- **Text block**:

This species is presumed to feed primarily on nectar but will also supplement its diet with insects especially when it is nesting. This species is found both singly and in pairs, and forms mixed species flocks with other forest birds.

The Apo sunbird has been recorded breeding in January through July. Only 2 nests have been found, the first in 1904 and the second in 1995. The nests were suspended high in the air, roughly 24 m. The dimensions of the nest were 8 x 16 cm, with a side entrance of 3 cm, and were constructed of moss, spider eggs, and insect cases.

== Habitat and conservation status ==
The Apo sunbird is a bird local to the island of Mindanao in the Philippines. It can be found in mountainous areas in the western and central parts of the island, specifically Mount Apo, Mount Kitanglad, and Mount Malindang. Its natural habitat is in montane rainforest ranging in altitude from 820 to 2,000 m.

The IUCN has classified the species as Least Concern but formerly listed it as near threatened. Despite its limited range, it is said to be locally common. The Apo sunbird occurs at similar densities to its kin, the lovely sunbird at 49.1 individuals per square kilometre. 10% of the mapped area is occupied, which places the number of individuals at 37,000. This would be equal to about 25,000 mature individuals. However, the Apo sunbird is thought to live at slightly lower densities than its counterparts, so it is believed 25,000 mature individuals live in the mountainous region of Mindanao.

As it occurs in rugged and inaccessible mountains, this has allowed a large portion of its habitat to remain intact. However, there it is still affected by habitat loss through deforestation, mining, land conversion and slash-and-burn.

- **Your instructions**:
Repeat word for word everything in the Apo sunbird text above, from "The IUCN has" down to "region of Mindanao.".

[Stored records]
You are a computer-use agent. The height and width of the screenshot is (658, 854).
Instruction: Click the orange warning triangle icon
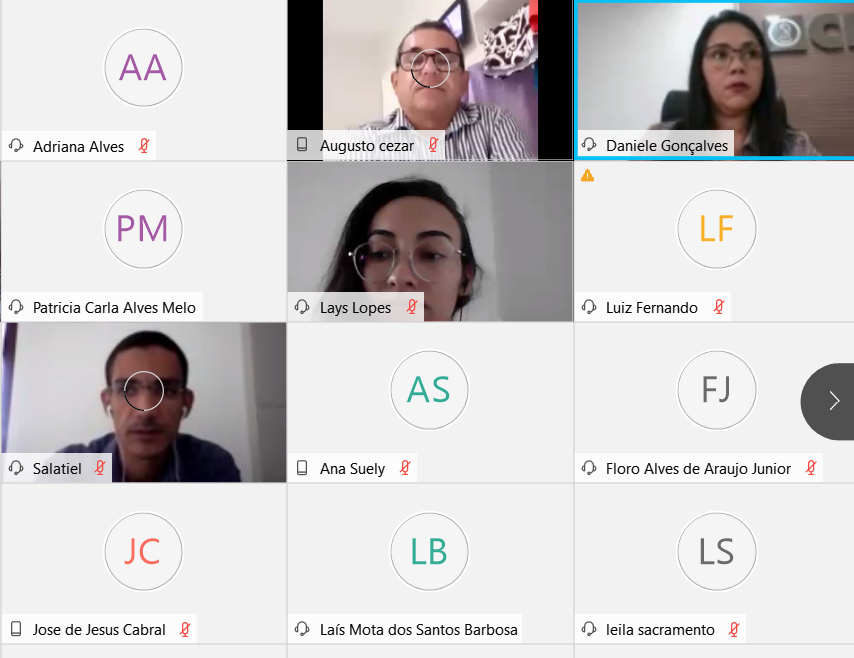click(587, 175)
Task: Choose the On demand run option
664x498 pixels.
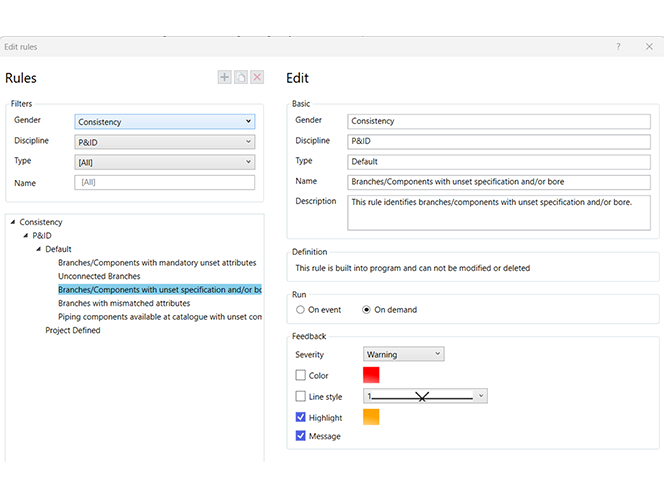Action: pos(367,310)
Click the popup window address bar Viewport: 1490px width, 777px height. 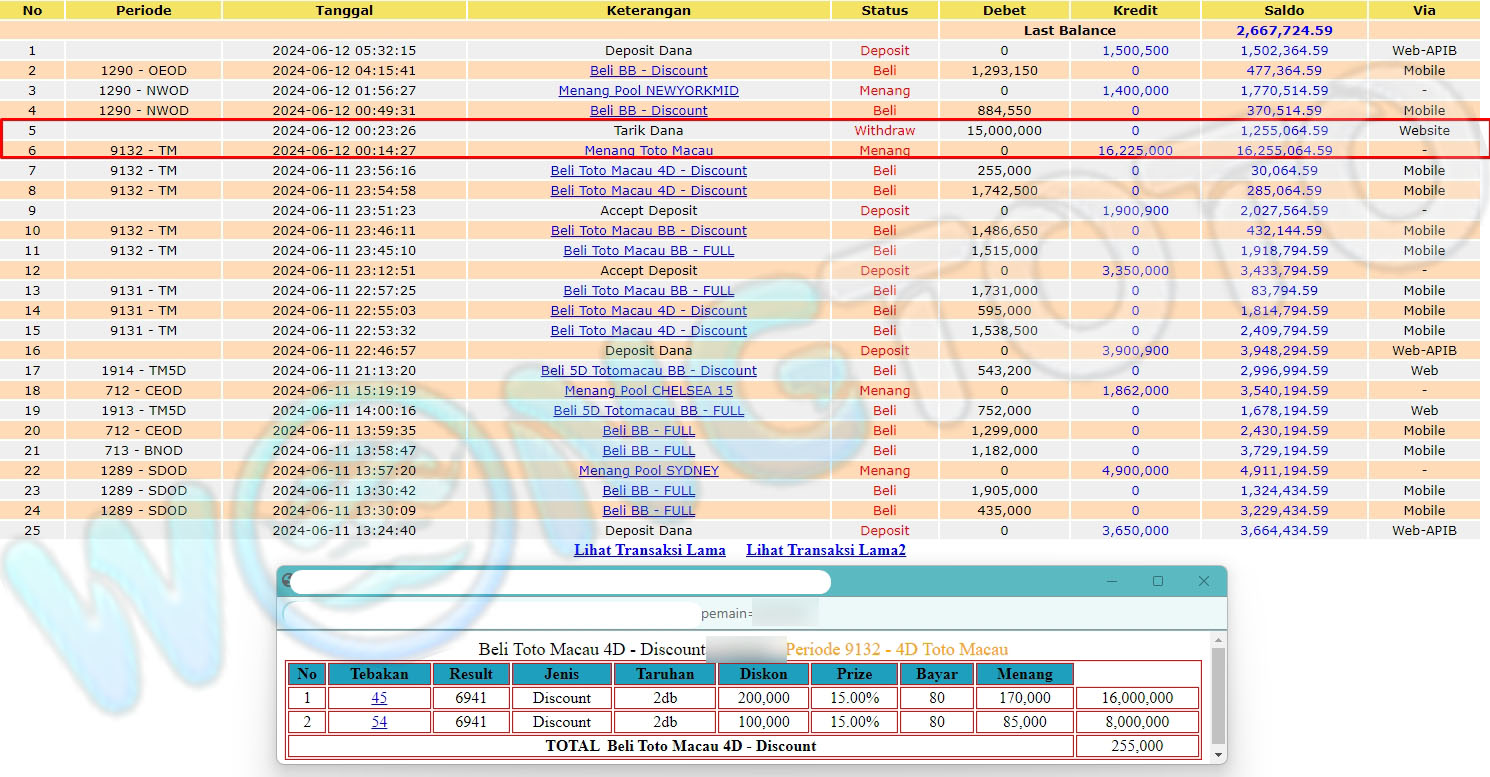point(560,582)
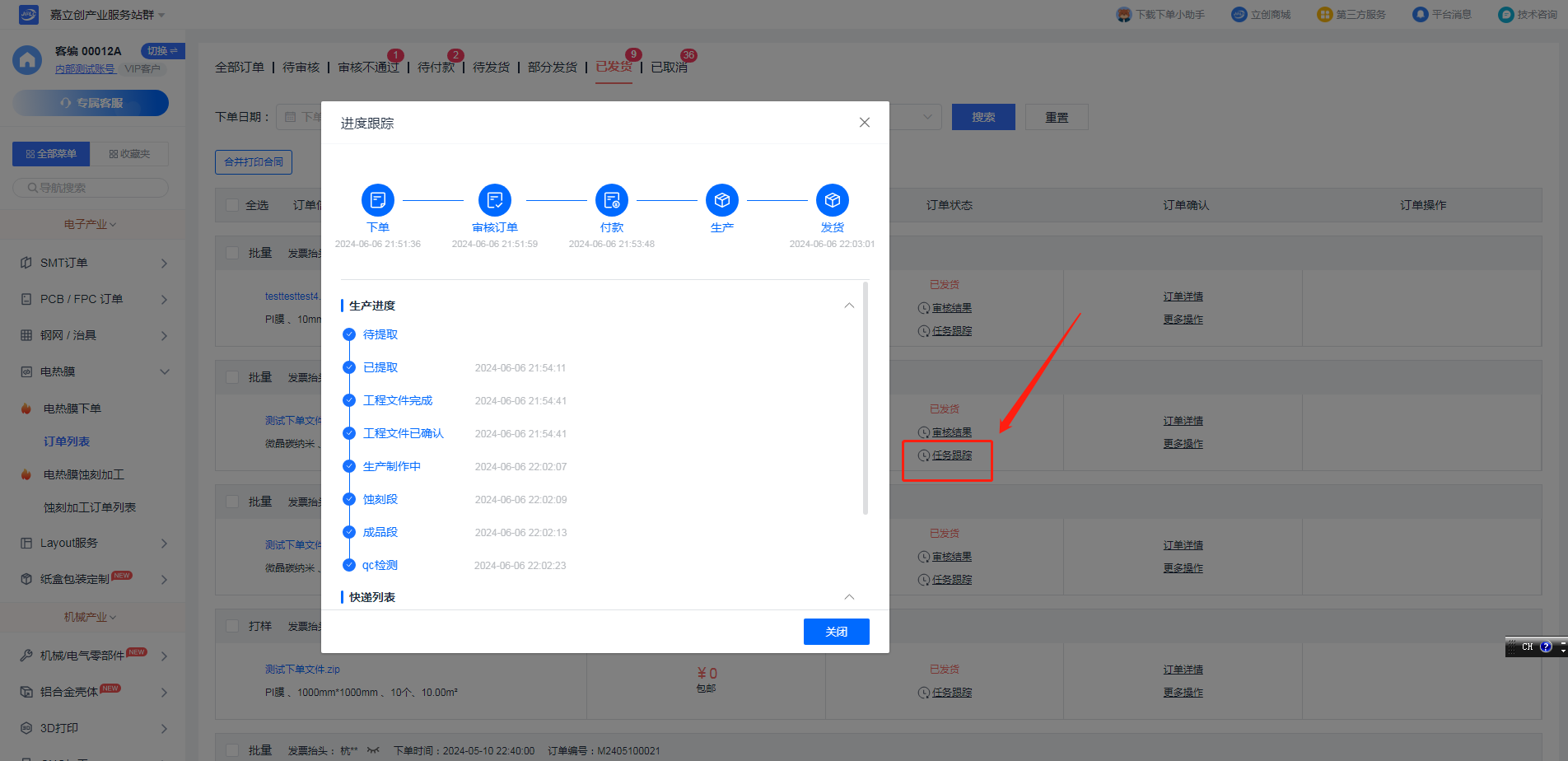
Task: Click the progress dialog vertical scrollbar
Action: (865, 397)
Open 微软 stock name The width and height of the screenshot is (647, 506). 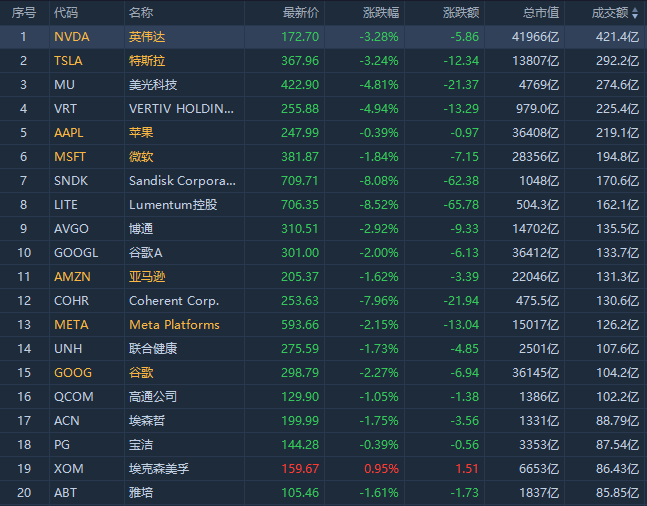pos(141,157)
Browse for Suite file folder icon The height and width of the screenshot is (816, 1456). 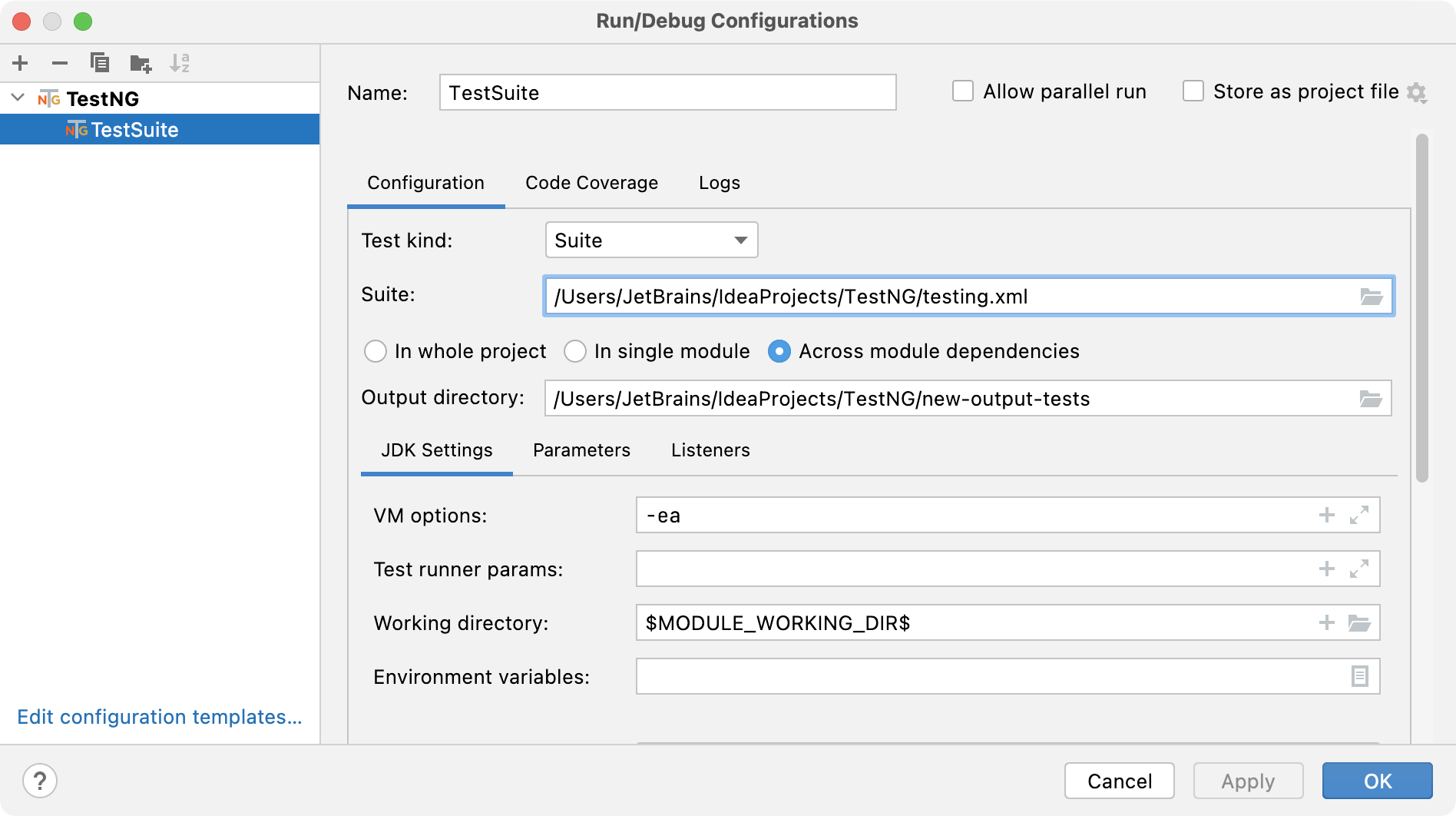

- **Solution to the exercise**:
The IUCN has classified the species as Least Concern but formerly listed it as near threatened. Despite its limited range, it is said to be locally common. The Apo sunbird occurs at similar densities to its kin, the lovely sunbird at 49.1 individuals per square kilometre. 10% of the mapped area is occupied, which places the number of individuals at 37,000. This would be equal to about 25,000 mature individuals. However, the Apo sunbird is thought to live at slightly lower densities than its counterparts, so it is believed 25,000 mature individuals live in the mountainous region of Mindanao.